──────── MATERIAL FOR THIS EXERCISE ────────

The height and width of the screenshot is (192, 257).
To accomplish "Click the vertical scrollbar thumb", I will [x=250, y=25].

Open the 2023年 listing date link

────────
──────── MATERIAL FOR THIS EXERCISE ────────

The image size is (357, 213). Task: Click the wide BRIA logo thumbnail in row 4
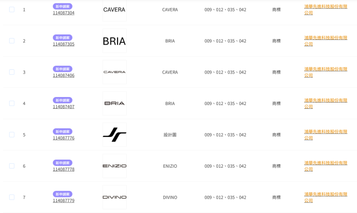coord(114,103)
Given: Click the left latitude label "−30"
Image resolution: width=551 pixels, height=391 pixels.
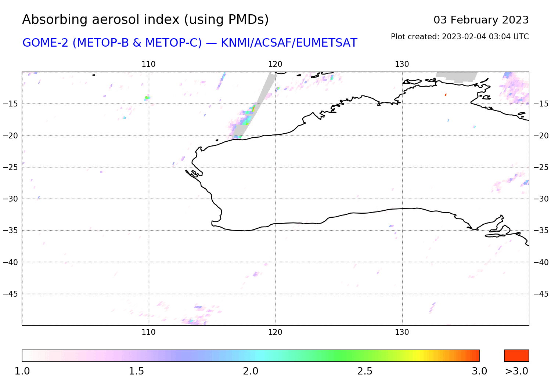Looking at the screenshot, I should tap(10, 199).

────────
──────── MATERIAL FOR THIS EXERCISE ────────

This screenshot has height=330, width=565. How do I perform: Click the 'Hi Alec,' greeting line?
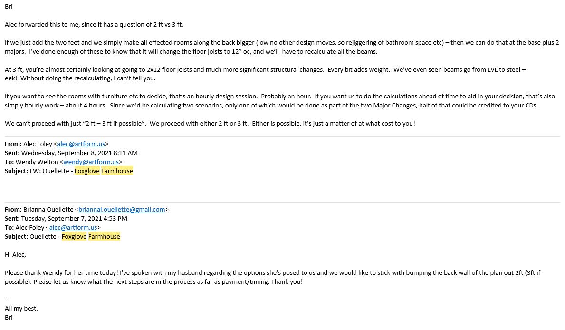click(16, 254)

────────

● WORK INSTRUCTION: Please return only the lines above, starting at the line that has "The height and" and ending at the line that has "Open the 2023年 listing date link", keeping both and leaving each one unchanged.

● FINISHED TASK:
The height and width of the screenshot is (192, 257).
To accomplish "Click the vertical scrollbar thumb", I will [x=250, y=25].

Open the 2023年 listing date link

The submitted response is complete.